It won’t be all that long before nanotechnology makes this sort of thing actually possible.  If your body gets completely run down, it’s possible that it could be extracted, placed in a vat, and then remotely wired up to a prosthetic body.  And when you start thinking about things like this, carefully analyzing it all, it only gets more and more confusing.  At the very start you see Professor Dennett staring at his brain saying, “Here I am, staring at my brain in a vat.”  Then he soon catches himself and thinks, “No, that’s not right.  Here I am?  Isn’t the real me in the vat?”
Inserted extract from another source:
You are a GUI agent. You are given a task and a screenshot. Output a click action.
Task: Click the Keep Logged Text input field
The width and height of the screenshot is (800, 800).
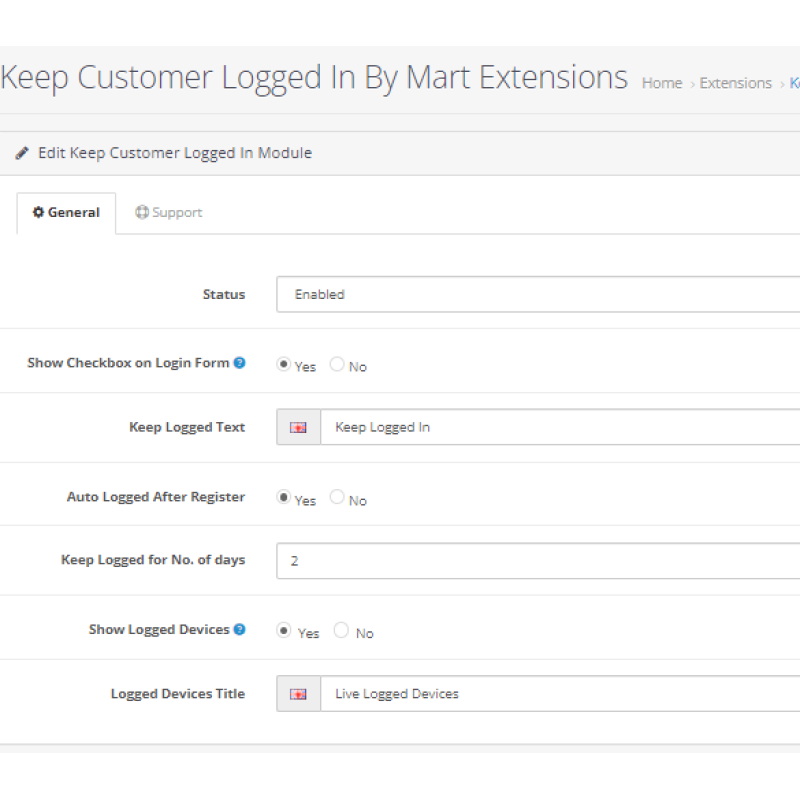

I honestly think that humans will eventually shed their physical bodies in favor of remote controlled prosthetic bodies.  Not clunky looking cyborg bodies, but elegant bodies which are more beautiful and well constructed than our own.  Made of stronger materials, not needing all the burdensome upkeep, and much easier to repair if something goes wrong.  We’ll have mastered fusion power and have practically limitless energy.  We’ll erect giant super-computers which will simulate a virtual universe filled with all sorts of worlds in which we’ll stay “plugged into”.  Robotic sentinels powered by AI millions of times more intelligent than our own minds today will keep our brains functioning and when we wish to explore the real world, we’ll “possess” a robotic body and use it.  There won’t be a need to travel from point A to point B.  We’ll move as fast as our information technology.  I don’t think I’ll live long enough to see it (absent some huge breakthrough in medical technology allowing me to live for a very long time), but within a few hundred years things are rapidly moving that way.  It sounds like science fiction, but just study it out and look at the technology.  Something incredible is evolving here on planet Earth.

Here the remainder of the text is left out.